Fix DTensor attr handling in make_fx tracer#2998
Conversation
|
@tugsbayasgalan for CooR we do need to have device meshes as inputs into the graph. The way CooR works is we hoist device meshes as inputs to the graph and then use custom ops to extract process groups such that the graph is the same across all ranks but at runtime different ranks use different process groups. I wonder if a more principled approach would be to have a DCE pass? cc @aorenste |
|
@bobrenjc93 Specifically for this PR, the bug was we were incorrectly lifting DeviceMesh as input because we incorrectly thought they were tensors. But yes, i do think we should find a more principled way to handle this. Probably something like this (https://github.com/pytorch/pytorch/blob/665a8750269104209a9e0f1ce35e642db0c31b4f/torch/_functorch/_aot_autograd/subclass_utils.py#L256). Basically, we should reuse subclass wrapping/unwrapping from AOTAutograd as much as possible.
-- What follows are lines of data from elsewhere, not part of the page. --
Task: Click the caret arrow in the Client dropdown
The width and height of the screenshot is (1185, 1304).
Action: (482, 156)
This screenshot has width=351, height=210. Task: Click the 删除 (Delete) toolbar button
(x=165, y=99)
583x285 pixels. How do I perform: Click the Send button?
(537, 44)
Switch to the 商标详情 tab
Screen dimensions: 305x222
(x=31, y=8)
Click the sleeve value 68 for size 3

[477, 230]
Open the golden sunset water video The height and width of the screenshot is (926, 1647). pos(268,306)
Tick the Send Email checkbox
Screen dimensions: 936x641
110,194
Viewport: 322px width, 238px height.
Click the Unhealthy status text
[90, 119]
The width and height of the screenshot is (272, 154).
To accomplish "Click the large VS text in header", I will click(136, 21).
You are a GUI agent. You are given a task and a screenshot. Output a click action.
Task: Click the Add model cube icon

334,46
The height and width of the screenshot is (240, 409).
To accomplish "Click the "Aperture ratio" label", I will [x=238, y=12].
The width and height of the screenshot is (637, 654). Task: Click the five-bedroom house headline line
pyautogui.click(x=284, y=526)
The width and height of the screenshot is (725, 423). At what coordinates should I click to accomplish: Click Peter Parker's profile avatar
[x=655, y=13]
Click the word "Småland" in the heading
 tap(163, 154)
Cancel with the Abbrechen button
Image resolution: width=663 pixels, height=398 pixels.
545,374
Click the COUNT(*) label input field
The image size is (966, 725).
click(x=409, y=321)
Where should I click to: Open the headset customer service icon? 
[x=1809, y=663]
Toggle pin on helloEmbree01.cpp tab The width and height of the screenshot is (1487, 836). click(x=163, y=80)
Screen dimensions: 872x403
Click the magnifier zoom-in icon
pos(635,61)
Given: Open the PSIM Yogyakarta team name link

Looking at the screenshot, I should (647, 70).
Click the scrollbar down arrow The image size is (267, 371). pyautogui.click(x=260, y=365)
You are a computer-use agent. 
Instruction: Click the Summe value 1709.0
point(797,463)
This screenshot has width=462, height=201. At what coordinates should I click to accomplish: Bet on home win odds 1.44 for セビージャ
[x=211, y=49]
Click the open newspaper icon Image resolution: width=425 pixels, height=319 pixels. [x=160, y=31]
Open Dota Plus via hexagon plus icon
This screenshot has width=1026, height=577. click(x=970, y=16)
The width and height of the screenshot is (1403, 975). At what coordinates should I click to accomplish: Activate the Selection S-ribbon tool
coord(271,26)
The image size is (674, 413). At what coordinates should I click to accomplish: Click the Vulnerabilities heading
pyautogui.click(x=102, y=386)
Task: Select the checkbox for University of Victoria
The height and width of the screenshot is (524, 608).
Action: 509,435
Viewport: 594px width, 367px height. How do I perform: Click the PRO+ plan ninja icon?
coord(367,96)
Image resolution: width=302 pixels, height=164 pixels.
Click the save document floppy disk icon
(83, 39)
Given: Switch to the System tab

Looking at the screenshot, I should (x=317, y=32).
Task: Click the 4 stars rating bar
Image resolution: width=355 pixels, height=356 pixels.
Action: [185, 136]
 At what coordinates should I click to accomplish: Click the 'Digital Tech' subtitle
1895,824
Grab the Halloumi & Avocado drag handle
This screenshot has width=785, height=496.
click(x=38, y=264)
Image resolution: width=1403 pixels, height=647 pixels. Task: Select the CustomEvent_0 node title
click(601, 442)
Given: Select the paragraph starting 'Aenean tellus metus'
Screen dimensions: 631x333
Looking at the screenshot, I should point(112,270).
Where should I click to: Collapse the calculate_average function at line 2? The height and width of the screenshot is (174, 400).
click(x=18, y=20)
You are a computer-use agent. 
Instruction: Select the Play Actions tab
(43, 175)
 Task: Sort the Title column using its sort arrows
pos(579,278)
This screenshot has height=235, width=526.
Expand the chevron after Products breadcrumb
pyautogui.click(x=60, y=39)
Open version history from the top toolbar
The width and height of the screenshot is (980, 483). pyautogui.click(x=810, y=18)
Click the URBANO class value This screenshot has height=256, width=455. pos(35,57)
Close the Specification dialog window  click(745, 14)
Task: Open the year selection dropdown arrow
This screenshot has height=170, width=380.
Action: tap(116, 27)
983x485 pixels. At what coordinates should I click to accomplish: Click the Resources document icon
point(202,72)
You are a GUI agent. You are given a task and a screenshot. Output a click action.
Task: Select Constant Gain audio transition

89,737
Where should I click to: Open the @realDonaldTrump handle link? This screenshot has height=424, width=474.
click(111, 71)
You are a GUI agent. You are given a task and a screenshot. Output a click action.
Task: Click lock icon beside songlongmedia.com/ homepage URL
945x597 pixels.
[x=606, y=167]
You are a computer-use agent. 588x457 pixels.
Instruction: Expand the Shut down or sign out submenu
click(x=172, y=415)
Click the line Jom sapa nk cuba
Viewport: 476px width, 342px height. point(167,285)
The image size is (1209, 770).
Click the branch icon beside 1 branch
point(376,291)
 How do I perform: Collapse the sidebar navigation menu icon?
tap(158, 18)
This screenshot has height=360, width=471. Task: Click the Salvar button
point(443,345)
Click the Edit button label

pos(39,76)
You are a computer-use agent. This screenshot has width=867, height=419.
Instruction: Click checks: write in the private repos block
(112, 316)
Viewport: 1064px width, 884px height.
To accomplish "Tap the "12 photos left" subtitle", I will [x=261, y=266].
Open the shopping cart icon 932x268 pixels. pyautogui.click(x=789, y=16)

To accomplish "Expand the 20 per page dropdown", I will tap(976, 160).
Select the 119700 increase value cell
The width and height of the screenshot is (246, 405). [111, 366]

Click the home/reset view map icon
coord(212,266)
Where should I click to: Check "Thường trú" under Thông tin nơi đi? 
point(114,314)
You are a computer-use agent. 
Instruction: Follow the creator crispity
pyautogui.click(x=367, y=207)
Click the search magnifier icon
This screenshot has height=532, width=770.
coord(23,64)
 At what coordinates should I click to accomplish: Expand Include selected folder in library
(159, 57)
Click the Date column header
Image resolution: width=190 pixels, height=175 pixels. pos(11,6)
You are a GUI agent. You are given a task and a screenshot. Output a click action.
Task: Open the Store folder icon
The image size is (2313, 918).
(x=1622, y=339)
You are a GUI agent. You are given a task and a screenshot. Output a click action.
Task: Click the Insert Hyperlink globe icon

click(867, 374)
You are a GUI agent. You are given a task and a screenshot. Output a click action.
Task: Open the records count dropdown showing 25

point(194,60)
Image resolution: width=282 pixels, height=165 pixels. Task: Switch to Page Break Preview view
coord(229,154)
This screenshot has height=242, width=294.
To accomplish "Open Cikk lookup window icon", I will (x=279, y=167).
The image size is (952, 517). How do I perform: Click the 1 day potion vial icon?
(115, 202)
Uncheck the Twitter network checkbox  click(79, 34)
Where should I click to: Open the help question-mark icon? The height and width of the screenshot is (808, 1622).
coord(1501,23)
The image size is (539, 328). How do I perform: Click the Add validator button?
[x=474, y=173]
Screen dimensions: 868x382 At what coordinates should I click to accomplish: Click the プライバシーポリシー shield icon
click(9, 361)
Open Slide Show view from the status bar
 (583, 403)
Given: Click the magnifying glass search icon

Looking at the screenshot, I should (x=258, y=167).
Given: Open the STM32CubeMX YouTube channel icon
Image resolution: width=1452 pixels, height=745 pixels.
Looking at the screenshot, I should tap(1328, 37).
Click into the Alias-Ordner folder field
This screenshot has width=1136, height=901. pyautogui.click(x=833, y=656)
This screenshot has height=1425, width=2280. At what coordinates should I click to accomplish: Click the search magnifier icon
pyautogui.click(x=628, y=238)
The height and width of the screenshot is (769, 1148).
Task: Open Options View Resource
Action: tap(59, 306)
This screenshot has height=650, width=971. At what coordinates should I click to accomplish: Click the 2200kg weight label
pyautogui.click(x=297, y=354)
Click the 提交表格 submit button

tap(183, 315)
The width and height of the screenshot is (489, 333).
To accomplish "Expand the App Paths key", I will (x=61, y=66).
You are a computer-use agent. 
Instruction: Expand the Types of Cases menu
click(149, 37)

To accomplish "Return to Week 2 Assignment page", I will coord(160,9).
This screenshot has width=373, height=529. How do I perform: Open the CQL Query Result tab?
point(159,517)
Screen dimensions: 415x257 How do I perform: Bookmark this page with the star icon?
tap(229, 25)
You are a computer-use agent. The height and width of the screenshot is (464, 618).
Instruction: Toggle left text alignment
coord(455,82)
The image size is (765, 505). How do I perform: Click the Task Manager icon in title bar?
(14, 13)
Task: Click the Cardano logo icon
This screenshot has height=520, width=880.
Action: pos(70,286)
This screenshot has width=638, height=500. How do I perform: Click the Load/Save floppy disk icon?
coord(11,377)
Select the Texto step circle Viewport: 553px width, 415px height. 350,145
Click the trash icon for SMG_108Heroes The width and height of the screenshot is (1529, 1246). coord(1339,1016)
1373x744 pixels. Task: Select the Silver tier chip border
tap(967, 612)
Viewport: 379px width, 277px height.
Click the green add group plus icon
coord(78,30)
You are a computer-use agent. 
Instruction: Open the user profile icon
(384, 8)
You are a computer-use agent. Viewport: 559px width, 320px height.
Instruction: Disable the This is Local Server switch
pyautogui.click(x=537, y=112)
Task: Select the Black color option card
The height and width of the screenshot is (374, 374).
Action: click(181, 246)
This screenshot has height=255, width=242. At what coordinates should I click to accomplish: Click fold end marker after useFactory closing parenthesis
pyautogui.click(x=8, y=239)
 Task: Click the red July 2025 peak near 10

It has custom logic to handle opaque type objects like DeviceMesh seperately. |
Fix graph_trainer make_fx tracing for DTensor-backed module state by avoiding non-tensor DTensor attrs in the
traced graph inputs.
Previously, our subclass unwrap logic flattened every attribute returned by tensor_flatten(). For DTensor
this included non-tensor attrs like device_mesh, which leaked into the graph signature as untyped placeholders.